Work task: Transcribe word for word the lines below from the line with "Open the Discord nav link" through the line with "Open the Compliance", ends included.

--- Data excerpts Enclosed Below ---

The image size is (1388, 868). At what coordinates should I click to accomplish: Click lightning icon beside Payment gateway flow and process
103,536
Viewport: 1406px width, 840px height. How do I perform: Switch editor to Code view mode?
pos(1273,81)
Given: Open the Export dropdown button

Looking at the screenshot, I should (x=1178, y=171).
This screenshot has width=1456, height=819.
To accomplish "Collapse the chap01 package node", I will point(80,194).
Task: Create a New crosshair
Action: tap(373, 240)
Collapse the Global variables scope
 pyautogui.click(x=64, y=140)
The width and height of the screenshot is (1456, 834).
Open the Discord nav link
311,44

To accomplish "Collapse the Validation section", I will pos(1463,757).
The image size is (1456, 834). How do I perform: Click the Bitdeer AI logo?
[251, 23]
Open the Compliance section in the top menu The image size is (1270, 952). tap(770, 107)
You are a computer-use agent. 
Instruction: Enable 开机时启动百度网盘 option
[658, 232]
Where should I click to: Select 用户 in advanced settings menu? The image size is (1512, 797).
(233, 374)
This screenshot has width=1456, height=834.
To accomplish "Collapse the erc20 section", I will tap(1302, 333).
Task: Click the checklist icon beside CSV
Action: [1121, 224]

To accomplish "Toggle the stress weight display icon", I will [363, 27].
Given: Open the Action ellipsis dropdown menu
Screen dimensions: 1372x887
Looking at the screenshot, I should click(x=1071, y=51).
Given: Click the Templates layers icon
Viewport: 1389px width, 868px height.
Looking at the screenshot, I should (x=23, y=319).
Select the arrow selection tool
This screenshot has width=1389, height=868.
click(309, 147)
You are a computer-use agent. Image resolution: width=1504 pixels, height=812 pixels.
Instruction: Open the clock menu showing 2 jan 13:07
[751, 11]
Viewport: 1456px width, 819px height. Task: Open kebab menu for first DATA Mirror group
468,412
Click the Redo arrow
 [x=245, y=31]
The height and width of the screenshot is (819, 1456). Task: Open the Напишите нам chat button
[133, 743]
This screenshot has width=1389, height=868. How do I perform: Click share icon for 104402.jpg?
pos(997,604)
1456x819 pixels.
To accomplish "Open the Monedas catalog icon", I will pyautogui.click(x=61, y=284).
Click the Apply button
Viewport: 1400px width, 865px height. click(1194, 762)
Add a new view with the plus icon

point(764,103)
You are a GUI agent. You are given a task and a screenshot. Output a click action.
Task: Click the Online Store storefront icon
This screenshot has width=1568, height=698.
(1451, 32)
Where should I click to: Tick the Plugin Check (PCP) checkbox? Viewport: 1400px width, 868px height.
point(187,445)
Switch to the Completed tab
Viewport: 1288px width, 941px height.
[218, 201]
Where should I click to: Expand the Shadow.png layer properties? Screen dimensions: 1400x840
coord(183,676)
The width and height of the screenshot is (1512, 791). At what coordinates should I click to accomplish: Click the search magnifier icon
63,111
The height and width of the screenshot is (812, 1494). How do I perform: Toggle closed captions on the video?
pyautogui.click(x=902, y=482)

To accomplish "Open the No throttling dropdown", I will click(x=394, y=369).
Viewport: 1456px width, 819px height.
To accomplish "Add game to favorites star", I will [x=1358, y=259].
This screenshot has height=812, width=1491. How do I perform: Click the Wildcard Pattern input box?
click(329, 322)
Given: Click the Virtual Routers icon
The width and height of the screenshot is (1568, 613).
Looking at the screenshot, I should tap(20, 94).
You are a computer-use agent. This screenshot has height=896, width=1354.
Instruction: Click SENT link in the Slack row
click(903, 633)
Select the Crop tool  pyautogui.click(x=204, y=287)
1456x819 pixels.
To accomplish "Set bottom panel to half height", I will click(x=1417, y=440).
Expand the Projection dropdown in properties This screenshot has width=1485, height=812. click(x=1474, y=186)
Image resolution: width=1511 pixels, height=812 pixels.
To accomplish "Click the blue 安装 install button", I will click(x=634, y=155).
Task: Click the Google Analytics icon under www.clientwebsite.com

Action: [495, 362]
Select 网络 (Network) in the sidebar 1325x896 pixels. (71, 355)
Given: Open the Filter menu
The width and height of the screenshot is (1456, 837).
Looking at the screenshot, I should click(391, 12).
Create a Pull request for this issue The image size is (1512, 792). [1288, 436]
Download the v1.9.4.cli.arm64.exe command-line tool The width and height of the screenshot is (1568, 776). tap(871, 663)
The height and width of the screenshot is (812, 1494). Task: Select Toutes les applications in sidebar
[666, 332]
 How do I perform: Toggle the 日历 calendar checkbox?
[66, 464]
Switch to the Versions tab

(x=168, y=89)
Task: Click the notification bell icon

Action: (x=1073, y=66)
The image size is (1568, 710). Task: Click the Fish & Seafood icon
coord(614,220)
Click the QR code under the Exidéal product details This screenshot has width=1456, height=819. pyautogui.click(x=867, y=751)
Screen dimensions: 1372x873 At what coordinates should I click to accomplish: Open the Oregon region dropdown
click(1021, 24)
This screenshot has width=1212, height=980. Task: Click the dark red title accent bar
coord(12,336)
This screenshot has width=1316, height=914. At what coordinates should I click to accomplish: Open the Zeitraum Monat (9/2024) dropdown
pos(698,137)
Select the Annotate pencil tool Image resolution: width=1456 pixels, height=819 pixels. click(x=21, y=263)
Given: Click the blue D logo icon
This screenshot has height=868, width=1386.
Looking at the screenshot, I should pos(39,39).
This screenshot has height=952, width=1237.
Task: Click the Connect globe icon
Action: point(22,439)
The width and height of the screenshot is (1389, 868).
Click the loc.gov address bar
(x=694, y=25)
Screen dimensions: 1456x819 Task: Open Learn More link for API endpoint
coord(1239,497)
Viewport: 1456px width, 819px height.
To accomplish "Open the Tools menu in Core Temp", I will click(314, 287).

--- End of Enclosed Data excerpts ---

Solution to this task:
Open the Discord nav link
311,44

To accomplish "Collapse the Validation section", I will pos(1463,757).
The image size is (1456, 834). How do I perform: Click the Bitdeer AI logo?
[251, 23]
Open the Compliance section in the top menu The image size is (1270, 952). tap(770, 107)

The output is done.